Il est toujours délicat de parler du silence monastique ... Trop en dire le dénature, ne rien en dire nous fait l'oublier. Il est à la fois très simple et naturel, et à la fois précieux pour qui cherche Dieu. De même que dans une musique, les silences font partie à part entière de l'œuvre et lui sont nécessaires, de même dans la vie monastique, le silence contribue à notre respiration profonde en Dieu. Silence dans les espaces, silence à certains moments clefs de la journée, silence durant le travail. Les espaces et les temps nous enseignent à faire silence. Faire silence.« Faisons ce que dit le prophète », commence Benoit. Il y a quelque chose à faire. Qu'y a-t-il à faire? Pour nous moine, il y a peut-être avant tout un acte de foi à faire. Croire que le silence recherché en vérité est un lieu privilégié pour nous tenir en présence de . Dieu. Dieu ne cesse de nous parler, mais nous pouvons nous arranger pour être tellement occupé que nous n'avons plus la disponibilité intérieure pour l'écouter. Croire que le silence donne son fruit à celui qui sait le préserver. Croire que dans le silence la Parole entendue et la Parole donnée prendront tout leur relief et toute leur beauté.
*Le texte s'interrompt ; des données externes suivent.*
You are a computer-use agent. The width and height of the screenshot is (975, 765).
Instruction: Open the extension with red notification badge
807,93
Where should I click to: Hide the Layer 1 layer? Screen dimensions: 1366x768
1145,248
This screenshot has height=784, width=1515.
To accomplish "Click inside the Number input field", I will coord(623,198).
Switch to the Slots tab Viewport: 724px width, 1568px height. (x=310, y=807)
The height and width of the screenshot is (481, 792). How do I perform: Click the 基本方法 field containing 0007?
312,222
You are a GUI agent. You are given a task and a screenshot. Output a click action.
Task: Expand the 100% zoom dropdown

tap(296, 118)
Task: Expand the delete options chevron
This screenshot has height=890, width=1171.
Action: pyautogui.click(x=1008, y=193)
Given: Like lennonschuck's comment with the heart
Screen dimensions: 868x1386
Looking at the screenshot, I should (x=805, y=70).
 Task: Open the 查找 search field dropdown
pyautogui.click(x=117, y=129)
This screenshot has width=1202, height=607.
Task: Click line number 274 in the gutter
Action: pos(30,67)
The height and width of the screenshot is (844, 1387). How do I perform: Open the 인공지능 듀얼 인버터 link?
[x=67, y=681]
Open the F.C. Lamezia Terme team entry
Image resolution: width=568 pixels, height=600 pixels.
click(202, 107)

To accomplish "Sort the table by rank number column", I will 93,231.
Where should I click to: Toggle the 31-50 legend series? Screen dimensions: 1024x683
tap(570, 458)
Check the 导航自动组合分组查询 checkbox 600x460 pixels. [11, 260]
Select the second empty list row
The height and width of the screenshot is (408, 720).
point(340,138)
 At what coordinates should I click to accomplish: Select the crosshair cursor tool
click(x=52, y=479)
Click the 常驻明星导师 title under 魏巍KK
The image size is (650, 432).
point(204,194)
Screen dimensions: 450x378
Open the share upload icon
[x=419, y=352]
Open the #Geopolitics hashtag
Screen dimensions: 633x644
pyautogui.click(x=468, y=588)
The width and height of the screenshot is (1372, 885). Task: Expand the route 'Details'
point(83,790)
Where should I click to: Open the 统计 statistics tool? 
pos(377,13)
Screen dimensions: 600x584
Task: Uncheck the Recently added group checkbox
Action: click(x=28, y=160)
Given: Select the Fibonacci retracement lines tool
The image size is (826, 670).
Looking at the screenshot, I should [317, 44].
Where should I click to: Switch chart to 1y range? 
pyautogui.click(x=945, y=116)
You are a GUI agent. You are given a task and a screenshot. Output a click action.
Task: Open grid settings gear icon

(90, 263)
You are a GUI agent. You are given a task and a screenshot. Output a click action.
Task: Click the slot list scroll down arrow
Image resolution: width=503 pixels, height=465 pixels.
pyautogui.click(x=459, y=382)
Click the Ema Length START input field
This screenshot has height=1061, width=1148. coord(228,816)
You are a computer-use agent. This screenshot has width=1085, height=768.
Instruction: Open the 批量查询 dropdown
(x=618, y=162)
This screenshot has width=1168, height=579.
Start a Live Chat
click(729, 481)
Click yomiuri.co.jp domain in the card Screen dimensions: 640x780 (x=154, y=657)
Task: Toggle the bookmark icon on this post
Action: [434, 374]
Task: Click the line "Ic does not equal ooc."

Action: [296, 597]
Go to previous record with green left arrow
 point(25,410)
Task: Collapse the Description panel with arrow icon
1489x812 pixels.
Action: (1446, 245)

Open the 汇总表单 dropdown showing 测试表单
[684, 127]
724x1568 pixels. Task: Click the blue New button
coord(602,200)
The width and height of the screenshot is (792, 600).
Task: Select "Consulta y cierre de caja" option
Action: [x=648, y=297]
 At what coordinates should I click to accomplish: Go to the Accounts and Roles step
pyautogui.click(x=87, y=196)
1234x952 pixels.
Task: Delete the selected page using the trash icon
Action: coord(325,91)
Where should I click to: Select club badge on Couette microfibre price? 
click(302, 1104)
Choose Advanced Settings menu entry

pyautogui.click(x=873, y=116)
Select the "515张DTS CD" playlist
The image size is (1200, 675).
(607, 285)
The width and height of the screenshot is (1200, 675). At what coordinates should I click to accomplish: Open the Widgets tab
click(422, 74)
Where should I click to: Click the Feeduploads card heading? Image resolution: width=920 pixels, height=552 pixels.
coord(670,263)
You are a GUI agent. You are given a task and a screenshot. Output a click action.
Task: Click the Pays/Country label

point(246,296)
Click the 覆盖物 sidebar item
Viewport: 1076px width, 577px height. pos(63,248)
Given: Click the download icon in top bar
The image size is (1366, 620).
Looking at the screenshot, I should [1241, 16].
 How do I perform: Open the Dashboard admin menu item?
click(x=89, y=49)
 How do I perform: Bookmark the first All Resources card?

Faire silence en «plaçant une garde devant sa bouche ». Choisir de ne pas parler pour laisser entre nous ce bel espace de respiration. Non par mutisme ou par peur. Pour Dieu, et pour nous. Cela vaut particulièrement dans le travail l'attire l'attention sur ce point. Aujourd'hui, on peut être tenté de penser qu'avec les contraintes techniques, le silence n'est plus possible pour nous durant le travail. Je crois que ce peut être une manière de fuir l'exigence. Ne pas laisser le travail être envahi par le bavardage, ou le brouhaha de toute sorte, c'est se donner la chance de vivre quelque chose de plus profond. Ne restons pas à la superficie de nous-mêmes. Nous pouvons recueillir plus profondément une paix et une unification de nos vies dans le travail même. Entraidons-nous à vivre cette autre manière d'être frère sans avoir besoin de parler, parce que nous sommes sous le regard de Dieu notre Père qui nous rassemble.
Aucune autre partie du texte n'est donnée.